Open Access
Research (Published online: 21-10-2023)
17. Artificial intelligence feasibility in veterinary medicine: A systematic review
Fayssal Bouchemla, Sergey Vladimirovich Akchurin, Irina Vladimirovna Akchurina, Georgiy Petrovitch Dyulger, Evgenia Sergeevna Latynina, and Anastasia Vladimirovna Grecheneva
Veterinary World, 16(10): 2143-2149

Fayssal Bouchemla: Department of Animal Disease, Veterinarian and Sanitarian Expertise, Faculty of Veterinary Medicine, Vavilov Saratov State University of Genetic, Biotechnology and Engineering Saratov, Russia.
Sergey Vladimirovich Akchurin: Department of Veterinary Medicine, Russian State Agrarian University- Moscow Agricultural Academy named after K.A. Timiryazev, 49, str. Timiryazevskaya, Moscow, 127550, Russia.
Irina Vladimirovna Akchurina: Department of Veterinary Medicine, Russian State Agrarian University- Moscow Agricultural Academy named after K.A. Timiryazev, 49, str. Timiryazevskaya, Moscow, 127550, Russia.
Georgiy Petrovitch Dyulger: Department of Veterinary Medicine, Russian State Agrarian University- Moscow Agricultural Academy named after K.A. Timiryazev, 49, str. Timiryazevskaya, Moscow, 127550, Russia.
Evgenia Sergeevna Latynina: Department of Veterinary Medicine, Russian State Agrarian University- Moscow Agricultural Academy named after K.A. Timiryazev, 49, str. Timiryazevskaya, Moscow, 127550, Russia.
Anastasia Vladimirovna Grecheneva: Department of Applied Informatics, Russian State Agrarian University-Moscow Agricultural Academy named after K.A. Timiryazev, 49, str. Timiryazevskaya, Moscow, 127550, Russia.

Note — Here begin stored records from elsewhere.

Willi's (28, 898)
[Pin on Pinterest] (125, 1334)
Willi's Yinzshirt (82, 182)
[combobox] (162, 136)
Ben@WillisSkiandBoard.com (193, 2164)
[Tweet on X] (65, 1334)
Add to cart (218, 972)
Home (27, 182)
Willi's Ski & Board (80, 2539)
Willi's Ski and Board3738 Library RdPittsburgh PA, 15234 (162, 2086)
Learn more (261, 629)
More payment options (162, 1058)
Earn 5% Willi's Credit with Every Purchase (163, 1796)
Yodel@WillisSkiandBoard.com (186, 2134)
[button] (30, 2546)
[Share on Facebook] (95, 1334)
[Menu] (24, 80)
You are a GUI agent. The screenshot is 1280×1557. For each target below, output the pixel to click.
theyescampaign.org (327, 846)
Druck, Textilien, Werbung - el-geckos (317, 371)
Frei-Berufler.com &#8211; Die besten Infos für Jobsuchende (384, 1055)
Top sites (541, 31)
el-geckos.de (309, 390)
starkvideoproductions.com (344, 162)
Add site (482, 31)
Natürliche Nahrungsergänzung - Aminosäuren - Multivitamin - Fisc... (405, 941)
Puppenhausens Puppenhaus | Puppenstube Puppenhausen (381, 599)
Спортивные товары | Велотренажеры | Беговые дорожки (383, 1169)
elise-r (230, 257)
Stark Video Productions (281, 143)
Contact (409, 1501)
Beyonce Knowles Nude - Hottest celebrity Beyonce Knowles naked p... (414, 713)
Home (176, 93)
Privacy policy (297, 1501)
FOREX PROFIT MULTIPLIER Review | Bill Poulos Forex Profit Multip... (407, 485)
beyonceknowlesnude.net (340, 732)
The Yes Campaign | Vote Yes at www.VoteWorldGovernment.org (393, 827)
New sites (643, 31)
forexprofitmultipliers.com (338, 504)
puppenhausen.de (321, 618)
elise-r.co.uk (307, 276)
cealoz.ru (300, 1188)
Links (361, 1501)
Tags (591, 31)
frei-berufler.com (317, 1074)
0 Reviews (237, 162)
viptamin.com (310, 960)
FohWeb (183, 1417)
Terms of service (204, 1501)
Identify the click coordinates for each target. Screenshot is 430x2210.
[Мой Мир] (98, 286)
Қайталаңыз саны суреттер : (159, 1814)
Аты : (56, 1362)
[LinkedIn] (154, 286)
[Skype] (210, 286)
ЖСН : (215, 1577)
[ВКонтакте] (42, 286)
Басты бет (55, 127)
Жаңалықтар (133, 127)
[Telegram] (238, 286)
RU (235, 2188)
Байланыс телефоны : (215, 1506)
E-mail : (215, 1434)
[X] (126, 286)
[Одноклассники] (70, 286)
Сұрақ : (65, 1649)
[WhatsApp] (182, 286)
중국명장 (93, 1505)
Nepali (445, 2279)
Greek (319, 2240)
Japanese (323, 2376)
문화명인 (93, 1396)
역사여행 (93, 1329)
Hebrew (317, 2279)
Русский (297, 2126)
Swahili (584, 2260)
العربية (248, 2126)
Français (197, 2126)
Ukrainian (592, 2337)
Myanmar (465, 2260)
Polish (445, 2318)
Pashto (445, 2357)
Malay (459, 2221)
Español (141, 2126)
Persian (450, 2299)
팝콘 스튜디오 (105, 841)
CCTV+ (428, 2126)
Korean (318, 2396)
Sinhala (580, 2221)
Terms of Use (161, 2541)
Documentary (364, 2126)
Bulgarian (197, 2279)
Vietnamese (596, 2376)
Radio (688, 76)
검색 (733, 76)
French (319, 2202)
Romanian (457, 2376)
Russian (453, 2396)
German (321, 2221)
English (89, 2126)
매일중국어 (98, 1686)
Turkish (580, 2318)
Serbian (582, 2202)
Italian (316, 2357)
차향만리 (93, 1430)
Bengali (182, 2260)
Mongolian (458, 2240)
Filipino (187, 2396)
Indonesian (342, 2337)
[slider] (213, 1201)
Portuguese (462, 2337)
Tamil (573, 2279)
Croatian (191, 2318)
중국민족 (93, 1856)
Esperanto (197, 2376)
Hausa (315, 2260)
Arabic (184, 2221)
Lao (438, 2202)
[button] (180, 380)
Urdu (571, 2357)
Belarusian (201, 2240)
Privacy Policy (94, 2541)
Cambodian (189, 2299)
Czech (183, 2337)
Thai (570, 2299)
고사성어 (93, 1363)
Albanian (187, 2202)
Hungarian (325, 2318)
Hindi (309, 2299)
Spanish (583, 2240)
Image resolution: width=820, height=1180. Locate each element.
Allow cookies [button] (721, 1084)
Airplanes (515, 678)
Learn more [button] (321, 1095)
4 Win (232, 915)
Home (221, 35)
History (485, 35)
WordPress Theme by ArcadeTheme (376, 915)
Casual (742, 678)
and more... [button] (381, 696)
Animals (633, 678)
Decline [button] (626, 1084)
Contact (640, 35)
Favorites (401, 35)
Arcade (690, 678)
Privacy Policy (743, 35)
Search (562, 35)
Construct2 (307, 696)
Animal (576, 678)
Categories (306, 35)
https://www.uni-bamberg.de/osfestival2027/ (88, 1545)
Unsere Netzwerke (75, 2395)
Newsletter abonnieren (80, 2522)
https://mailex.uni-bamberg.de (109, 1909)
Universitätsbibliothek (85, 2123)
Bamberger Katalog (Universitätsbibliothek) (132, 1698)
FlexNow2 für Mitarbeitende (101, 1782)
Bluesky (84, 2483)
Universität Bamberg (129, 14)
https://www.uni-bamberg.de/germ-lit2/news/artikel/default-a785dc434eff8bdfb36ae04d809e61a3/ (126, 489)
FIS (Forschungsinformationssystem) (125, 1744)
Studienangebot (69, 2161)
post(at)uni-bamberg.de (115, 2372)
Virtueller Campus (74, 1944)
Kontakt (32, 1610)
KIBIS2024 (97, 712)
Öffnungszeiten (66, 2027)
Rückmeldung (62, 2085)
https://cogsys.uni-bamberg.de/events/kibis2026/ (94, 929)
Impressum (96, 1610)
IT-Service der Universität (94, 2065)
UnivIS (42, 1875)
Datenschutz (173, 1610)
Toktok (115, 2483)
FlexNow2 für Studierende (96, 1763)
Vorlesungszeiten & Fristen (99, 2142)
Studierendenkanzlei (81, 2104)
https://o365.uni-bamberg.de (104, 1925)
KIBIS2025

doi: 10.14202/vetworld.2023.2143-2149

Article history: Received: 13-06-2023, Accepted: 20-09-2023, Published online: 21-10-2023

Corresponding author: Fayssal Bouchemla

E-mail: faysselj18@yahoo.com

Citation: Bouchemla F., Akchurin SV, Akchurina IV, Dyulger GP, Latynina ES and Grecheneva AV (2023) Artificial intelligence feasibility in veterinary medicine: A systematic review, Veterinary World, 16(10): 2143-2149.
Abstract

Background and Aim: In recent years, artificial intelligence (AI) has become increasingly necessary in the life sciences, particularly medicine and healthcare. This study aimed to systematically review the literature and critically analyze multiple databases on the use of AI in veterinary medicine to assess its challenges. We aim to foster an understanding of the effects that can be approached and applied for professional awareness.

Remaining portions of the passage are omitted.